G: “They Don’t Know” by Kirsty MacColl. I think even as a naive youngster it encapsulated my view of love and romance that I would keep with me into my adult years, which is this this possessed feeling of tunnelvision between you and another person, where you feel like the emotion is so strong between the two of you that there is no way in hell ANYONE could ever feel the same way about ANYONE ever before or after the two of you. So monumental, that you want to almost keep it hidden. The first time I heard it it was like a secret transmission made especially for me and I wanted to crawl inside it in fetal position for as  long as I could, and I wondered what Kirsty was really like, since she was obviously serenading me. 

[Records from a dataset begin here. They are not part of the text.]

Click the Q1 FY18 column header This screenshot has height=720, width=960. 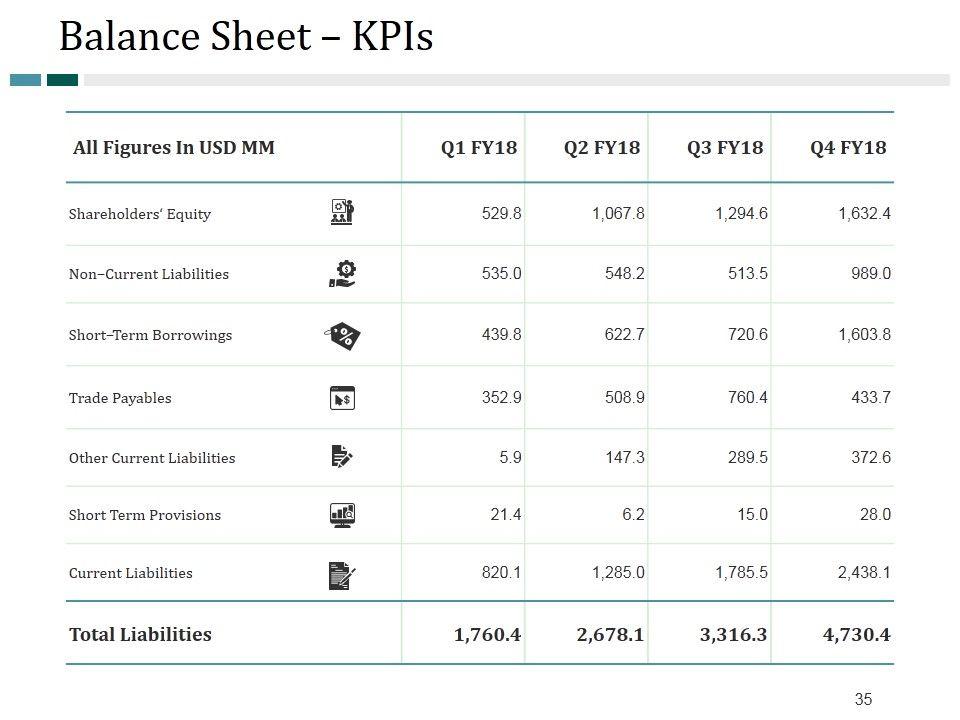point(479,148)
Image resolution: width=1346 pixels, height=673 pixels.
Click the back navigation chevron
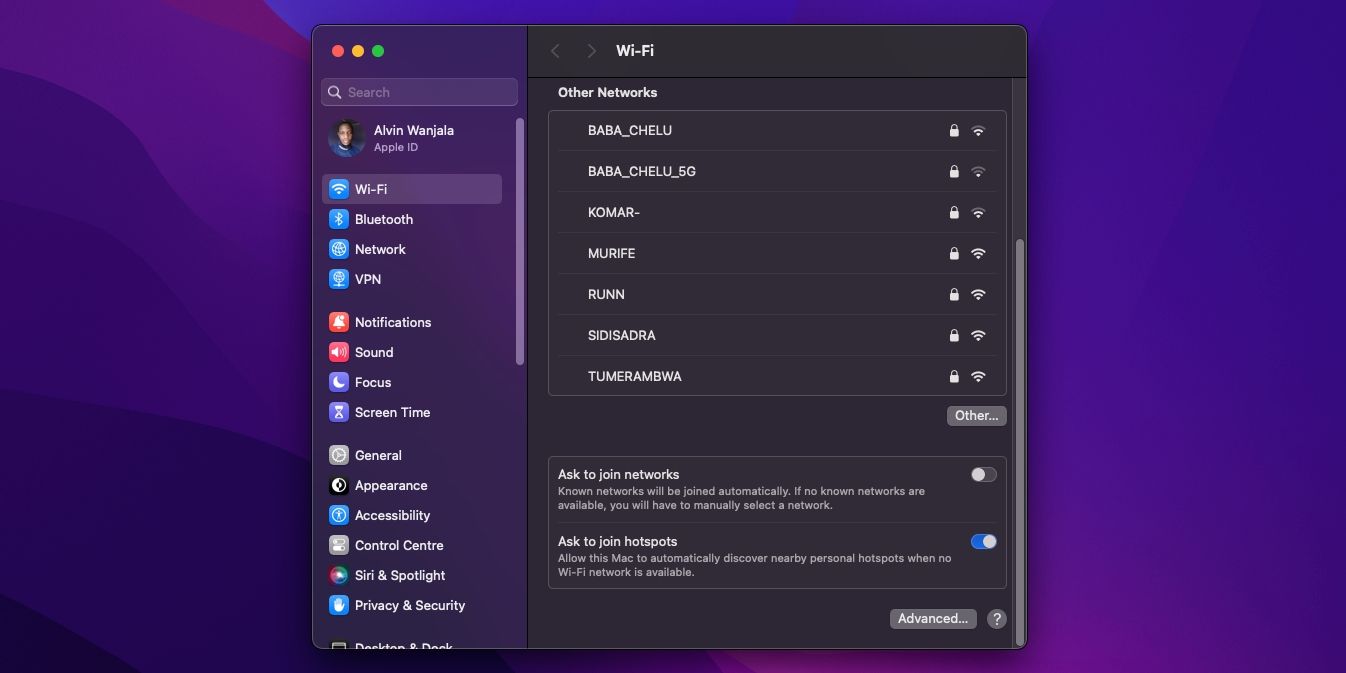pyautogui.click(x=556, y=50)
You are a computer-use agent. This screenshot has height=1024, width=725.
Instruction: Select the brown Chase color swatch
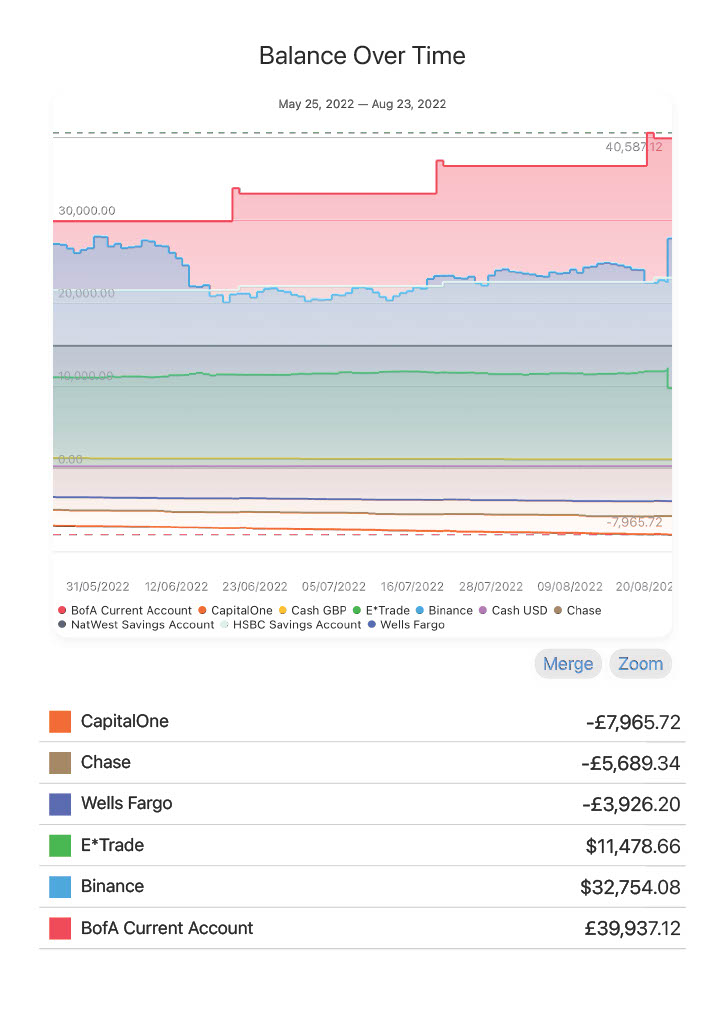(x=60, y=763)
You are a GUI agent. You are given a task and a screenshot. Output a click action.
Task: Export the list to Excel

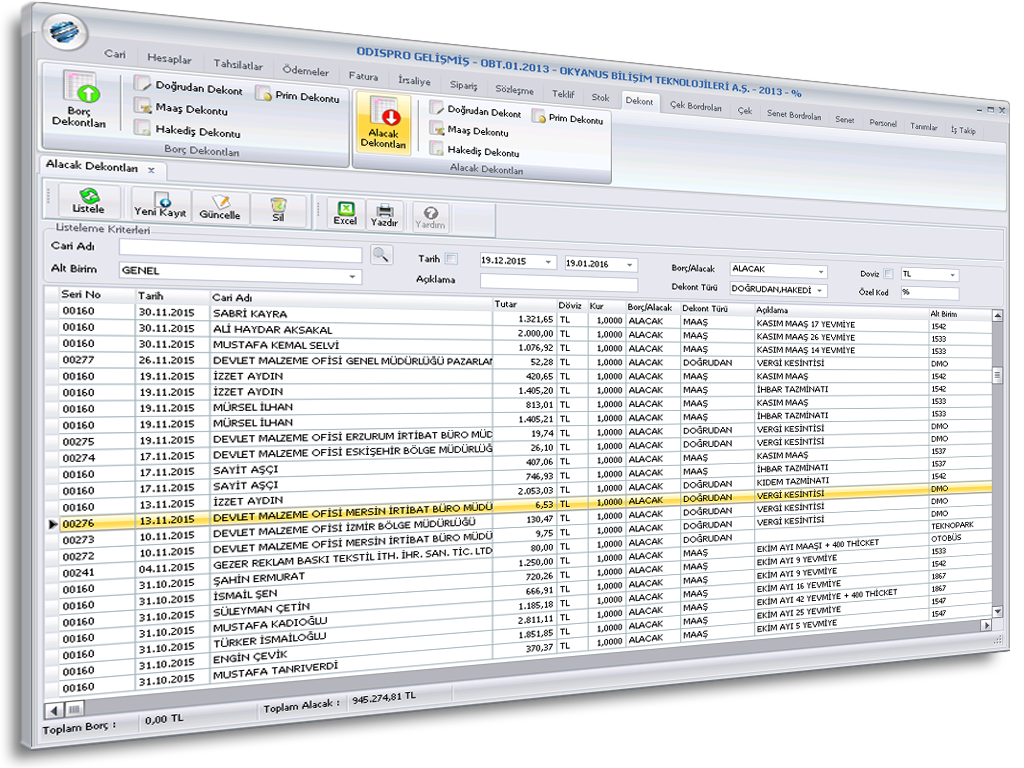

CC: Is there anyone making music right now that you think you’ll have in your collection 10 years from now?

G: The Fresh And Onlys. I actually got confoundedly upset the first time I heard them, cause it was exactly what I wanted to hear and at the time I was pissed it wasn’t me, but immediately afterwards I was nothing but thankful. They reminded me what a great song is supposed to feel like with “Waterfall” – which is when the song actually supplements the sensation of being in love and feeling like something bad is about to happen – that very sentiment inspiring a line I used in “The Good Book”. I mean, that is love and that is rock and roll to me. The narcotic feeling in your stomach where you are so high that you are scared. 

CC: Do you ever astral project when you perform live? 

G: I must, because it’s rare that I actually remember what I was doing throughout a performance, and that’s completely independent of how much I have had to drink…though full disclosure: I do have an unfortunate tendency to blackout. It is a subject so close to me that I have already literally written a book on it called “The Intrusion.” It’s basically about the correlation between alcoholic blackouts and demon possession, which sounds like the hack product of someone with an overactive imagination, but besides my own first hand experience I have done extensive research and the hard evidence is silencing for most opposing views. The book is done, technically, but is still squirming under the knife by a Mr. Joseph Mattson, who’s own pen doubles as a machete. Pretty soon, American Apparel storefront display windows are going to be featuring dummys clad in full iron clad suits of armor – not to promote of kind of any ironic winter line, but as a specific practical warning of the kind of preparation we will all have to undergo to survive Joseph Mattson’s dismembering of mediocrity that our culture at large already seems to be falling victim to because of him. I thank the stars that he did our liner notes for “Four Future Standards” and that we are on his favorable side, though I will continue to warn the public…  

CC: Do you have songs that you’ve written that have become your enemies?

G: Of course. Some people think I have written songs specifically about them and they’ve gotten upset. And all I can think is – None of these songs are written about a specific person, more like fragments of people like how people are presented to us when we dream, and if they were a specific person – you have no pulse of you are going to be upset for someone trying to immortalize you! Ok, yes some songs are about specific people but I never meant any harm, even in the most mean-spirited ones. It’s always out of deep, sometimes too deep of love, it’s just that sometimes my love is a fucking monster. Other times, I have no idea where a song will come from – some other source entirely not of my own thought process – and it is this alone that might scare me a little bit.

CC: What form does your,” Fuck This Shit” take? 

G: Well, first I internalize it all! You can’t explode good and proper until you first push it into the deepest pressure cooker of your guts for as long as your quaking heart can take! This should be considered just a good, shrewd strategy and not “passive-aggressive.” Anyone who thinks of it as such has probably never made a real impact on someone. So yes, then there’s the explosion – and as a result, it’s their blood AND your blood all over the Sunday Times on your porch the next morning. Glorious. Thank you.